→ TASK GOAL: A faithful transcription of all the data, images excluded, is the required answer.

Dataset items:
☆ ☆ ☆ ☆ ☆

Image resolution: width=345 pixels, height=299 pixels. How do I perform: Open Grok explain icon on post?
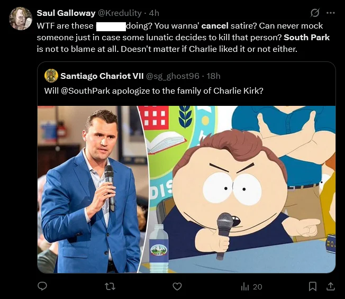pos(315,13)
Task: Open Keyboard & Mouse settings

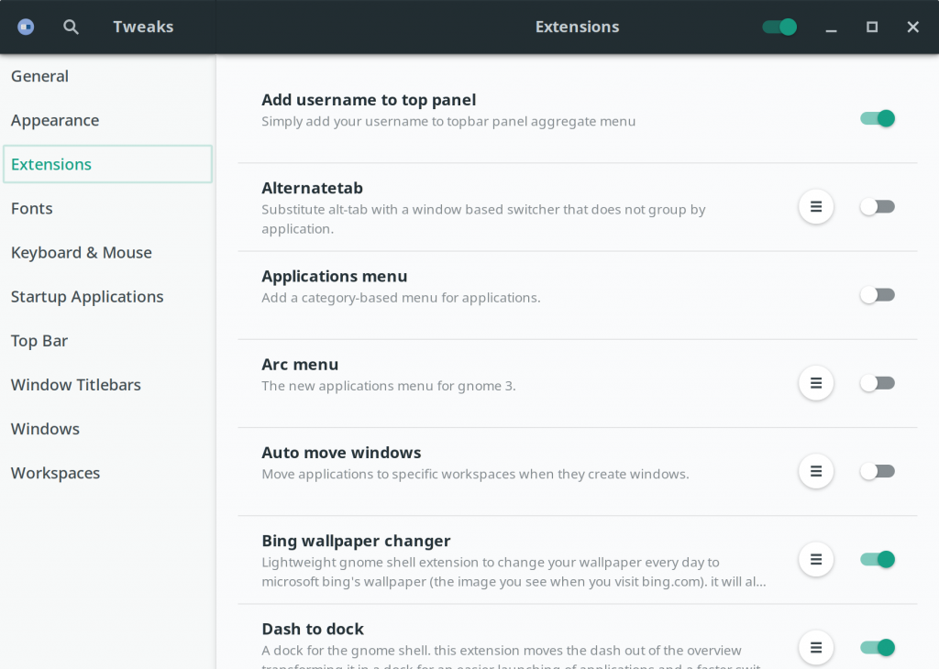Action: pos(82,252)
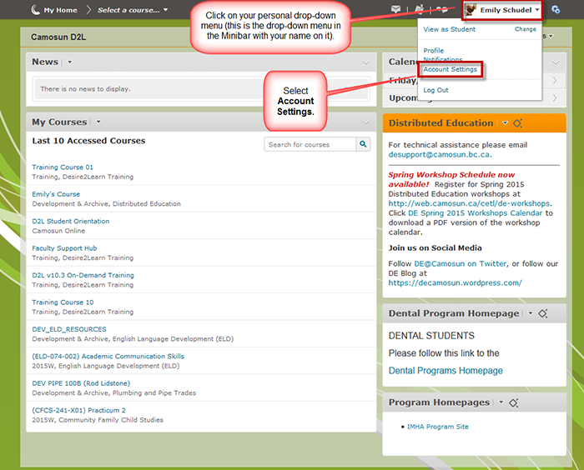Click the Program Homepages widget edit icon
This screenshot has height=470, width=584.
[x=514, y=403]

☆ ☆ ☆ ☆ ☆

→ FINISHED EXERCISE:
Image resolution: width=345 pixels, height=299 pixels. How do I perform: Open Grok explain icon on post?
pos(315,13)
Task: Open Keyboard & Mouse settings

Action: pos(82,252)
Click the Program Homepages widget edit icon
This screenshot has height=470, width=584.
[x=514, y=403]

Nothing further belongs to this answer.